Proxy Manager¶
ProxyManager is the high-level orchestration API for leasing and releasing
proxies. It uses a storage backend that implements the IStorage interface to
keep track of pools, proxies, consumers, and leases.
Creating a Manager¶
from pharox import InMemoryStorage, ProxyManager
storage = InMemoryStorage()
manager = ProxyManager(storage)
The manager itself is stateless; all persistent data lives in the storage backend. You can use the bundled in-memory adapter for tests and scripts, or wire your own adapter for production.
Leasing a Proxy¶
lease = manager.acquire_proxy(
pool_name="latam-residential",
consumer_name="worker-1",
duration_seconds=300,
)
if lease:
print("Leased proxy", lease.proxy_id)
else:
print("No proxy available")
Key points:
- If
consumer_nameis omitted, the manager falls back to the default consumer (ProxyManager.DEFAULT_CONSUMER_NAME). Make sure that consumer exists in storage. duration_secondsdefines when the lease expires. The storage adapter is responsible for releasing expired leases.- The manager automatically calls
cleanup_expired_leases()before trying to allocate a proxy, so stale leases do not block new requests.
Releasing a Proxy¶
if lease:
manager.release_proxy(lease)
Leases should be released as soon as the caller finishes using the proxy. The
storage layer decrements current_leases and updates the lease status.

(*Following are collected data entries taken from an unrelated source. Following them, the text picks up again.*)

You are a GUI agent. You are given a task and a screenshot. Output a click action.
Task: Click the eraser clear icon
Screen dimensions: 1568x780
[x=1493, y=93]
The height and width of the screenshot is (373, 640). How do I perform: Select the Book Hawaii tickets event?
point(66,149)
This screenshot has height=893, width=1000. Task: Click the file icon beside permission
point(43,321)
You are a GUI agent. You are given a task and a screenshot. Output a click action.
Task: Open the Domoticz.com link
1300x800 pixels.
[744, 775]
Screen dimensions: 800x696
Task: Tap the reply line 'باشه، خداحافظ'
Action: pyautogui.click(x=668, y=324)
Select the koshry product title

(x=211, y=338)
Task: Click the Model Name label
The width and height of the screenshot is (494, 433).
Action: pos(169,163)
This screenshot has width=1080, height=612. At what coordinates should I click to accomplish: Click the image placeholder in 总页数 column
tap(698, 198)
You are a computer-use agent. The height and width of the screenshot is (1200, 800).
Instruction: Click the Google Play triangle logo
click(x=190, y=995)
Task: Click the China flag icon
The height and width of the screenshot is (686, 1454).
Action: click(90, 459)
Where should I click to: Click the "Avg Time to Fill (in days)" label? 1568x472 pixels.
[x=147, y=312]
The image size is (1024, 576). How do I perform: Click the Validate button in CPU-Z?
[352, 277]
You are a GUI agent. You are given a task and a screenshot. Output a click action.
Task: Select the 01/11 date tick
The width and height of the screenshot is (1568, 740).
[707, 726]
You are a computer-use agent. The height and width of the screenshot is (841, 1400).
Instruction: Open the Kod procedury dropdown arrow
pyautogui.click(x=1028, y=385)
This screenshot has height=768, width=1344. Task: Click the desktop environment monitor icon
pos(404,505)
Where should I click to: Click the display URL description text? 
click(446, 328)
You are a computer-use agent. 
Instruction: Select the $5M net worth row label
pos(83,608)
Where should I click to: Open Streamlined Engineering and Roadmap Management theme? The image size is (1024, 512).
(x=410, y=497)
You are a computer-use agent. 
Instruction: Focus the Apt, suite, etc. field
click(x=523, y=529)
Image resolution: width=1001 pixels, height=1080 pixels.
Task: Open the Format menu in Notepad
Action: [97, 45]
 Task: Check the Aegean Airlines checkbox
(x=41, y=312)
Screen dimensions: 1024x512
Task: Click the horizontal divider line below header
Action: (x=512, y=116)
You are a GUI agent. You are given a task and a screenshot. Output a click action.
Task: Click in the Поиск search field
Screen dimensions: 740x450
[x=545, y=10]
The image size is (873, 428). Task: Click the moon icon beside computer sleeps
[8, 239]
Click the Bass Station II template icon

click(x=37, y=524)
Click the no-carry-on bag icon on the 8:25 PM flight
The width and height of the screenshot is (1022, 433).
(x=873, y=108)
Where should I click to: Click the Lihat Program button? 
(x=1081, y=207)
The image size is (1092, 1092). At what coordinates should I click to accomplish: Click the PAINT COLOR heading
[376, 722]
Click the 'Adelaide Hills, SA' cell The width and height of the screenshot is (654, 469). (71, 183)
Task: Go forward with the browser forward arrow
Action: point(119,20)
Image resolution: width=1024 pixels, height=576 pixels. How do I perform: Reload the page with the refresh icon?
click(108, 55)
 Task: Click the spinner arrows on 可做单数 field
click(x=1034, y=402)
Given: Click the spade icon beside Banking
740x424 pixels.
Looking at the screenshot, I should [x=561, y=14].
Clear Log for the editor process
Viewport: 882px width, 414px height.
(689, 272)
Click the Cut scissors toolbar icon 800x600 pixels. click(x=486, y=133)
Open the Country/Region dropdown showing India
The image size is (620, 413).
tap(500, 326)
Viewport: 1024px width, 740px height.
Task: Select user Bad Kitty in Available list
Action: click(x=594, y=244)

Using the with_lease Context Manager¶
To avoid manual try/finally blocks, ProxyManager exposes a context manager
that automatically releases the lease when the block exits:
with manager.with_lease(
pool_name="latam-residential",
consumer_name="worker-1",
duration_seconds=120,
) as lease:
if not lease:
raise RuntimeError("No proxy available")
proxy = storage.get_proxy_by_id(lease.proxy_id)
do_work(proxy)
If acquisition fails, the context yields None so your code can decide whether
to retry or fall back to another pool. When a lease is returned, the manager
releases it even if exceptions occur inside the with block.
Filtering Proxies¶
Use ProxyFilters to target specific proxies. Filters apply metadata such as
country, provider, or geolocation:
from pharox import ProxyFilters
filters = ProxyFilters(country="AR", source="oxylabs")
lease = manager.acquire_proxy(
pool_name="latam-residential",
consumer_name="worker-1",
filters=filters,
)
If you need radius-based matching, include latitude, longitude, and
radius_km. Storage adapters are in charge of interpreting these filters.
Handling Concurrency Limits¶
Each Proxy can define max_concurrency. The storage implementation checks the
current lease count and prevents over-leasing.
from pharox import Proxy, ProxyStatus
proxy = Proxy(
host="1.1.1.1",
port=8080,
protocol="http",
pool_id=pool.id,
status=ProxyStatus.ACTIVE,
max_concurrency=2,
)
If all slots are in use, acquire_proxy returns None and the caller can retry
or pick another pool.
Cleaning Up Expired Leases¶
You can trigger cleanup manually when running background jobs:
released = manager.cleanup_expired_leases()
print("Expired leases released:", released)
Well-behaved storage adapters should also perform cleanup on their own cadence (e.g., cron job, background task, or database job).
Lifecycle Callbacks¶
Register callbacks to hook into acquisition and release events—for example, to emit metrics or structured logs:
def on_acquire(lease, pool, consumer, filters):
if lease:
print(f"{consumer} acquired {lease.proxy_id} from {pool}")
else:
print(f"{consumer} failed to acquire a proxy from {pool}")
def on_release(lease):
print(f"Released {lease.proxy_id}")
manager.register_acquire_callback(on_acquire)
manager.register_release_callback(on_release)
Callbacks always run after storage operations complete. The acquire hook receives
the resulting Lease (or None), the pool name, consumer name, and filters used,
so you can record failure rates or latency per pool. The release hook only
triggers when a lease is successfully released.